Task brief -
Print nothing but the lines below starting at the line that holds "[Playmobil Ubåt med" and ending at the line that holds "Playmobil DC Comics Joker och Harley Quinn figurer (148, 2061)", including both, each exactly as written.

Excerpted data -
== == ==

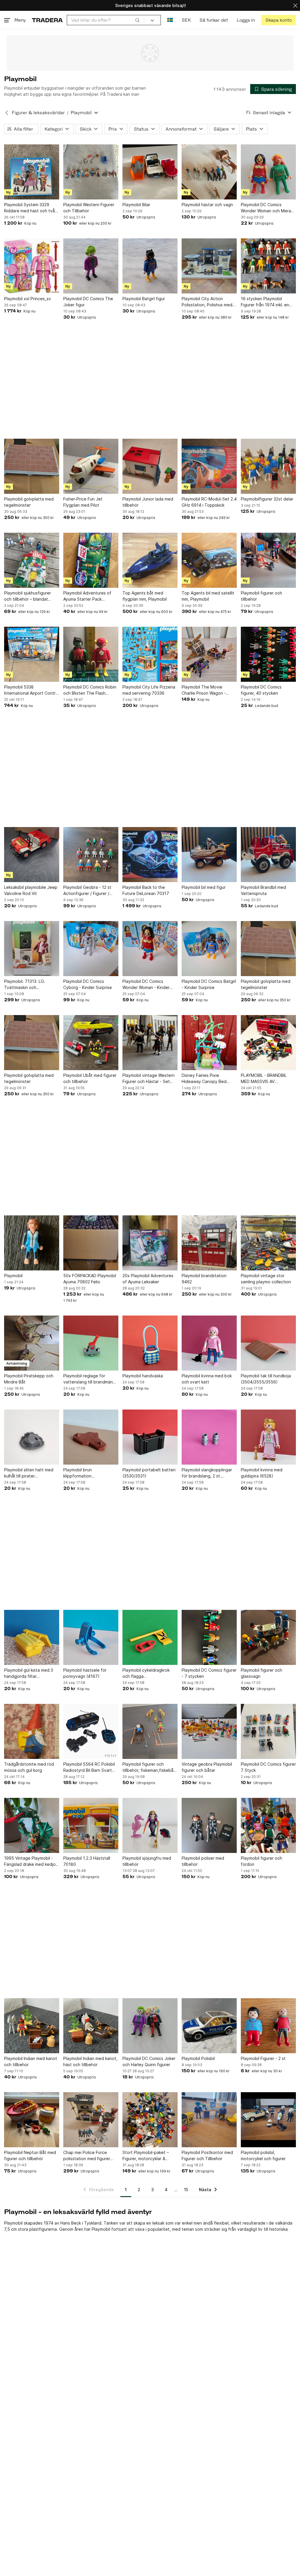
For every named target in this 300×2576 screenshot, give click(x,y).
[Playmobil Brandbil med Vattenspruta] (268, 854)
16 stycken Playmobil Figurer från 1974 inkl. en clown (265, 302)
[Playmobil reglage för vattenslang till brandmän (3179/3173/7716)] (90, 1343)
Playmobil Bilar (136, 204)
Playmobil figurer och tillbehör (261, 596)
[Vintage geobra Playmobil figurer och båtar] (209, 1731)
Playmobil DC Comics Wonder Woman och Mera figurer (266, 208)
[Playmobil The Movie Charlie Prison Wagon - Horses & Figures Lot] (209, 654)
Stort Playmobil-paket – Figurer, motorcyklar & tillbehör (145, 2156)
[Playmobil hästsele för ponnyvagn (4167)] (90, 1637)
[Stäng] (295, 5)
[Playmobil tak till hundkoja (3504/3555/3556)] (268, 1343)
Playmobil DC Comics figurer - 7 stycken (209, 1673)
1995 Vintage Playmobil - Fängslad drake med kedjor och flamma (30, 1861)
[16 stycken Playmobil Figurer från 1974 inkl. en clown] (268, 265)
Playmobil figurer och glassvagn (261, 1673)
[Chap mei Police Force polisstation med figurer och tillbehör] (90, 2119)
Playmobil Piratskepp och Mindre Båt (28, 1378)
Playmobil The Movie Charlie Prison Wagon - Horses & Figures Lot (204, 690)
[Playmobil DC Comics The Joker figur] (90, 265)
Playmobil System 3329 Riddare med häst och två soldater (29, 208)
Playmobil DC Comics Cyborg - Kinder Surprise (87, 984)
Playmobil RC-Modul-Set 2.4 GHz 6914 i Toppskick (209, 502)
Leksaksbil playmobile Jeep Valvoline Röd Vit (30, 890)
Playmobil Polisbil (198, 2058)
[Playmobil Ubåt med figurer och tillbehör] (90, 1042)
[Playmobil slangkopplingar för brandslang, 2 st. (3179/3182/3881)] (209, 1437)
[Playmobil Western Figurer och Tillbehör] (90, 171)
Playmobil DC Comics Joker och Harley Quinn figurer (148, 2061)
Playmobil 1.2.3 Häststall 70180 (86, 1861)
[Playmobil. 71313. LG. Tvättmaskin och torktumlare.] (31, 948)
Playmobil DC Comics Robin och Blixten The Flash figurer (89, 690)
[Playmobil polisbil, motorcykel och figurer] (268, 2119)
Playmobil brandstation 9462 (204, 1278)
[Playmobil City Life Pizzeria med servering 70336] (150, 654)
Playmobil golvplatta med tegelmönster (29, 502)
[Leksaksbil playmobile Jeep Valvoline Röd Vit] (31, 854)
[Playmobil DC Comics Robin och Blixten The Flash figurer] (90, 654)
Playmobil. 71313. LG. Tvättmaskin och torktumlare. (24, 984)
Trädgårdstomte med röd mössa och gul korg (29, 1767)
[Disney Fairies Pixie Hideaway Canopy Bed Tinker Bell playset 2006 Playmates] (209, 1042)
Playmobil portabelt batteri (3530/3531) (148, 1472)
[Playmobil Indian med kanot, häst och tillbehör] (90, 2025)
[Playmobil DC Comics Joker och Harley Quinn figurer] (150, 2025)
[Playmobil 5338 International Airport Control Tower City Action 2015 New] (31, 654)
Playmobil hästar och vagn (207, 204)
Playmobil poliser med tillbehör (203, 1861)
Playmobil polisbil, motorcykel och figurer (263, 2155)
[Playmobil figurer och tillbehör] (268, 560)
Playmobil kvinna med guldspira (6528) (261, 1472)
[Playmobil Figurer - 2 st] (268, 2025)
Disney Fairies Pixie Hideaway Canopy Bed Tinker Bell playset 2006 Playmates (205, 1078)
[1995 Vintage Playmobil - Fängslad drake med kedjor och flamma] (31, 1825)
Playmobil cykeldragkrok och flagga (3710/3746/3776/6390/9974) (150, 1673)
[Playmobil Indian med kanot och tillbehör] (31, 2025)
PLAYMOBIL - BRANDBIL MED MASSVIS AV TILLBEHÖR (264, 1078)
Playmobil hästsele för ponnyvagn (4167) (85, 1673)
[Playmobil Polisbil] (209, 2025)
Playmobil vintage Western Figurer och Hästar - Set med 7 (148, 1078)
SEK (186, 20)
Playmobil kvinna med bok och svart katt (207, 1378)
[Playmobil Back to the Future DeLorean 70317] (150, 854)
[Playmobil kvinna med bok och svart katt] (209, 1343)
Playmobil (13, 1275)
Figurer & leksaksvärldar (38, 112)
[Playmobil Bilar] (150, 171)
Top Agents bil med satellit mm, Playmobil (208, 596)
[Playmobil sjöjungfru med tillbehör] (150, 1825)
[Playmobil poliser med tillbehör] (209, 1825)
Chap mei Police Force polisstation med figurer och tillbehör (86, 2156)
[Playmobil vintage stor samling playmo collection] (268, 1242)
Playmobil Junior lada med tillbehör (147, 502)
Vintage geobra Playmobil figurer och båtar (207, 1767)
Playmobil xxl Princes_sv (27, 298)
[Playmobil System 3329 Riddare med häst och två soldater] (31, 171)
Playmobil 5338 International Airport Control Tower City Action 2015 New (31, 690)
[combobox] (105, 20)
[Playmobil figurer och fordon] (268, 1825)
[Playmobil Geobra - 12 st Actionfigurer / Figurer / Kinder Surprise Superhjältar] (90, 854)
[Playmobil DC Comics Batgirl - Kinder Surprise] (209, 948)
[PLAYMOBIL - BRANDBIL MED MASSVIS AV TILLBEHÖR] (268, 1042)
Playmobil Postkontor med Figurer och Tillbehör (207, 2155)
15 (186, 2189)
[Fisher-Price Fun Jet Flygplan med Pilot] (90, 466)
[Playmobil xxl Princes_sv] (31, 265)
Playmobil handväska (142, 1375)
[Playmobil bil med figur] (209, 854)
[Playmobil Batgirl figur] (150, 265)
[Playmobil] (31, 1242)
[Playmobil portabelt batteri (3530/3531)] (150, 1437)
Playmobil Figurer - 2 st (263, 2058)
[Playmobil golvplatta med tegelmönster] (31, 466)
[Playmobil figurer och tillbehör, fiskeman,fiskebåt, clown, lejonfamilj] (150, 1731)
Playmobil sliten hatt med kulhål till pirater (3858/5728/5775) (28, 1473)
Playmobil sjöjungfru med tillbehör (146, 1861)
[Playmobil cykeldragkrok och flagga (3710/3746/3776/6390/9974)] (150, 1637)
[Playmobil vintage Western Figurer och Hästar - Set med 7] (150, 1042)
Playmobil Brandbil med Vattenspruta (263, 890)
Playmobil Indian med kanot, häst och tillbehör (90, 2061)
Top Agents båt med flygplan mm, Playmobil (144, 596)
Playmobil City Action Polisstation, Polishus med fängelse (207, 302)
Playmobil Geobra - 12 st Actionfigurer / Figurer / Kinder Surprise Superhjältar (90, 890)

== == ==

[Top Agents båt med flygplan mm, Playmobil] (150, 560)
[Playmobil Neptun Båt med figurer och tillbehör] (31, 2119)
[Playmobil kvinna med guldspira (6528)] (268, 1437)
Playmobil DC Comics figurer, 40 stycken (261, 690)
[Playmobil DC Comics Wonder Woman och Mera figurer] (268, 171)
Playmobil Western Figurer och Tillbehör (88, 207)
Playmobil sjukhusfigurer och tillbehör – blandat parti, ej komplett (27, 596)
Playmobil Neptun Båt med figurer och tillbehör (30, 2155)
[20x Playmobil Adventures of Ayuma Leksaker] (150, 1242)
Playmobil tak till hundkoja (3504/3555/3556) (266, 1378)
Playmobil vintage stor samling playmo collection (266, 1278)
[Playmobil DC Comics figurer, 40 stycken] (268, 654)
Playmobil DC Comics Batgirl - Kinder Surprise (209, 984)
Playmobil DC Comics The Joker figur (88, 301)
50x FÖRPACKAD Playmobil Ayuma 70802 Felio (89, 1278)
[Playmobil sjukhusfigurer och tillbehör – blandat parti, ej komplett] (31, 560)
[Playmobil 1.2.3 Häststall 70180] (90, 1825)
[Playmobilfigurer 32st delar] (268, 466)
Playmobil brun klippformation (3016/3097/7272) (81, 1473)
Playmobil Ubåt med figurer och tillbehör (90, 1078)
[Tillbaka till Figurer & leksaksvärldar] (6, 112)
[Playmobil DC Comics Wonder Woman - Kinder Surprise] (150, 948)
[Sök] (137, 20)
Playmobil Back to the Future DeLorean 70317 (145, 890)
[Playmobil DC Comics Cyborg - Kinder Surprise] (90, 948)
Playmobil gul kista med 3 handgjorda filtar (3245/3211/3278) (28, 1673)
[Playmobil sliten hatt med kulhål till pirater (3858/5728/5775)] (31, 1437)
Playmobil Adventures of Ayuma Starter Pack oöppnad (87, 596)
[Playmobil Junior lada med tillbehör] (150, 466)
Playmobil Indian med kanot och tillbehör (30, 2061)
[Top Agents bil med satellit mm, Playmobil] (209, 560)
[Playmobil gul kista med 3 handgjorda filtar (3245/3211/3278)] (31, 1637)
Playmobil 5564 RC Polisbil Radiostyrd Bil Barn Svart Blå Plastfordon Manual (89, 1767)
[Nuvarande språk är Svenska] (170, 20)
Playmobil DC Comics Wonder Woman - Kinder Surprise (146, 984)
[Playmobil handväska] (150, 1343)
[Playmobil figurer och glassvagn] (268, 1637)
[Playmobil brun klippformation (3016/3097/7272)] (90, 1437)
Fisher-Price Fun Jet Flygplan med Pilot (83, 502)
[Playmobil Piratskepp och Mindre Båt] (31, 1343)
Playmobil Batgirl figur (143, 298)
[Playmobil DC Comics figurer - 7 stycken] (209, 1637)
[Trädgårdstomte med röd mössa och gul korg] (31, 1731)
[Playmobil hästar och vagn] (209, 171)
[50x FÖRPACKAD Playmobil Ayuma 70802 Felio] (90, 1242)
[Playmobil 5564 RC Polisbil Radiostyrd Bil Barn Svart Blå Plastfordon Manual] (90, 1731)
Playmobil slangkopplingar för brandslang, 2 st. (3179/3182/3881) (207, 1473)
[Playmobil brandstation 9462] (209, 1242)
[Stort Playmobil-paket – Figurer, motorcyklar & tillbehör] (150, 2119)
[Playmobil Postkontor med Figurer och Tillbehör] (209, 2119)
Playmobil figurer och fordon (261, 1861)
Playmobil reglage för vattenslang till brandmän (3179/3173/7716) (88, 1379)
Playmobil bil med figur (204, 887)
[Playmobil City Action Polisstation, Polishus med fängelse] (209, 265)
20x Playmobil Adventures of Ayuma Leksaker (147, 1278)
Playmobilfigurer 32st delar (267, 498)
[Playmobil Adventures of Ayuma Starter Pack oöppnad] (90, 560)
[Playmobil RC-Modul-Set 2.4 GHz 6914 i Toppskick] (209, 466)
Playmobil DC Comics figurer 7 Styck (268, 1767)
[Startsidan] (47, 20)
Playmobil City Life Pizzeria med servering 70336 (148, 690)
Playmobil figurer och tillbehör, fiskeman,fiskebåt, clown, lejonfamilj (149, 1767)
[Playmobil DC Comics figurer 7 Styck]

== == ==

The answer -
[Playmobil Ubåt med figurer och tillbehör] (90, 1042)
[Playmobil slangkopplingar för brandslang, 2 st. (3179/3182/3881)] (209, 1437)
[Playmobil Western Figurer och Tillbehör] (90, 171)
Playmobil DC Comics Joker och Harley Quinn figurer (148, 2061)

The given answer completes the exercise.